Exercise instructions ::
a - In the post about Pacifica Radio's turmoil, how many WBAI employees were laid off in August?
b - Write the next part of the post about Pacifica Radio's turmoil, picking up after its final sentence.

Provided passage ::
Part One of Pacifica Radio: A Listening Tour

  • Next: Facing the Factions

Saturday, March 22, 2014

Pacifica Radio’s Progressive Meltdown Continues

The Pacifica Foundation, a community radio network that includes WBAI-FM in New York, has dismissed its executive director, the latest tumultuous step for an organization that has been plagued by financial problems and acrimonious turnover among its management.

Summer Reese, who was named executive director in November after doing the job on an interim basis for more than a year, was fired by Pacifica’s national board on Thursday. In a brief statement on Friday, the board confirmed the move and thanked Ms. Reese “for her service to date,” but gave no explanation.

Ms. Reese’s dismissal is the latest in a series of changes in recent years that have destabilized Pacifica and its five stations. In August, WBAI, which operates a powerful signal at 99.5 FM but is millions of dollars in debt, laid off 19 of its 29 employees, including the entire news staff. The station, which is supported almost entirely by listener donations, has since been through two program directors and struggled publicly with its fund-raising.
- New York Times, March 18

"According to a media release Monday morning, Reese and a small group of supporters removed a padlock installed at Pacifica’s offices the previous day and “informed staffers that business would continue as usual.” (Tracy) Rosenberg claims the firing was illegal because of the three-year contract held by Reese, adding that she has “no doubt” that the board was planning to fire Reese for political reasons.
- Paul DeRienzo
The forces currently aligned with Summer Reese, including Gary Null, and with Bernard White, Lydia Brazon and Dan Siegel were already engaged in a long-term struggle by the time I arrived in January 2006. Many of the players still remain the same, and "takeover" rumors are currently being circulated by both factions. 

Contract issues were also involved in my departure, although I ultimately chose to leave rather than extend what was becoming a stalemate. Essentially the same leadership that retook control of the PNB and dismissed Reese urged my early departure and the selection of Nicole Sawaya (without interviewing any other candidates). Not a great transition, as it turned out, and entirely avoidable.

That said, no one faction is exclusively responsible for the network's decline. But snap dismissals are no better than bolt cutters in solving Pacifica's real problem - a crippling deficit of trust. In light of recent developments, I thought these 2010 reflections might be relevant...

Available data ::
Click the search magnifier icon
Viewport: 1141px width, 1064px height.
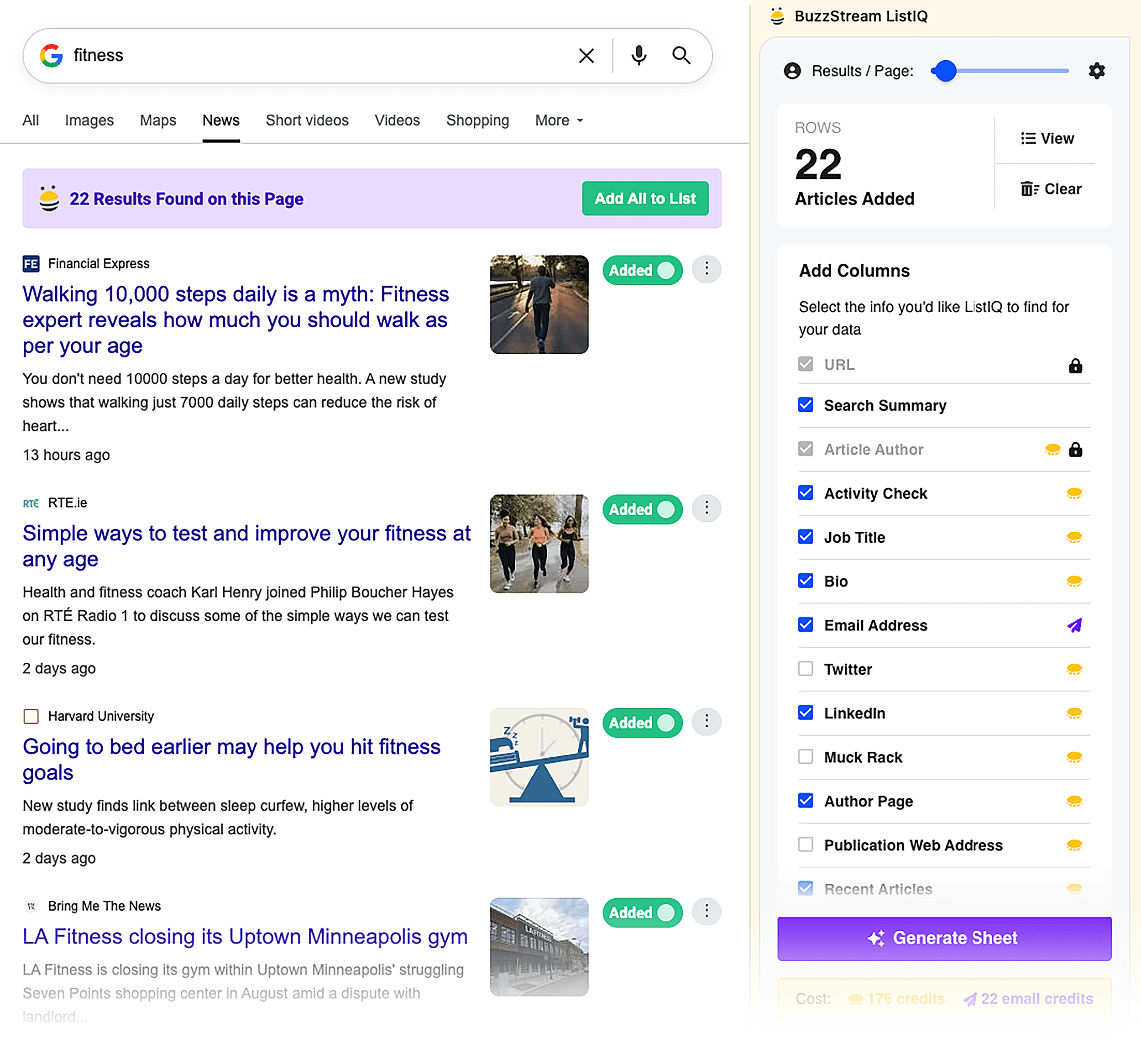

Responses to the tasks ::
a - 19 of its 29 employees, including the entire news staff.

b -
A lot has happened since I left my job as Pacifica Radio’s Executive Director at the end of 2007. Almost a decade after she was abruptly fired former KPFA General Manager Nicole Sawaya returned as my replacement with enthusiastic support from the Board and community – but resigned twice over the next year. As the network approached its 60th anniversary it faced the most serious organizational and financial crisis in years. On-air fund drives, which bring in over 80 percent of the network’s income, weren’t meeting their goals, most stations had meager cash reserves, and WBAI was a half a million behind its target and mired in an internal power struggle that had been building for several years.

According to Casey Peters, Pacifica’s National Election Supervisor in 2007, a “vacuum of power” developed after my departure. “With obvious instability at the top,” he wrote in his final report, “the election campaigns descended into chaos.” When he tried to meet with Sawaya to discuss the process, she declined and told him “she opposed Pacifica Bylaws provisions for elected boards.”

The problems intensified further when Sawaya resigned and corporate counsel Dan Siegel stepped in. “He applied intimidation regarding the still-pending certification of KPFA results,” Peters claimed, “telling me that I would be fired if I did not do so promptly. The problem was that criteria for certification had not been met due to irregularities in the campaign.” Peters came to believe that Siegel was attempting to control the outcome of the vote. On March 13, 2008, as Peters was about to fly to New York for the WBAI vote count he received a message from Chief Financial Officer Lonnie Hicks. The word was that Siegel didn’t want him counting votes in New York. Furthermore, he was being fired.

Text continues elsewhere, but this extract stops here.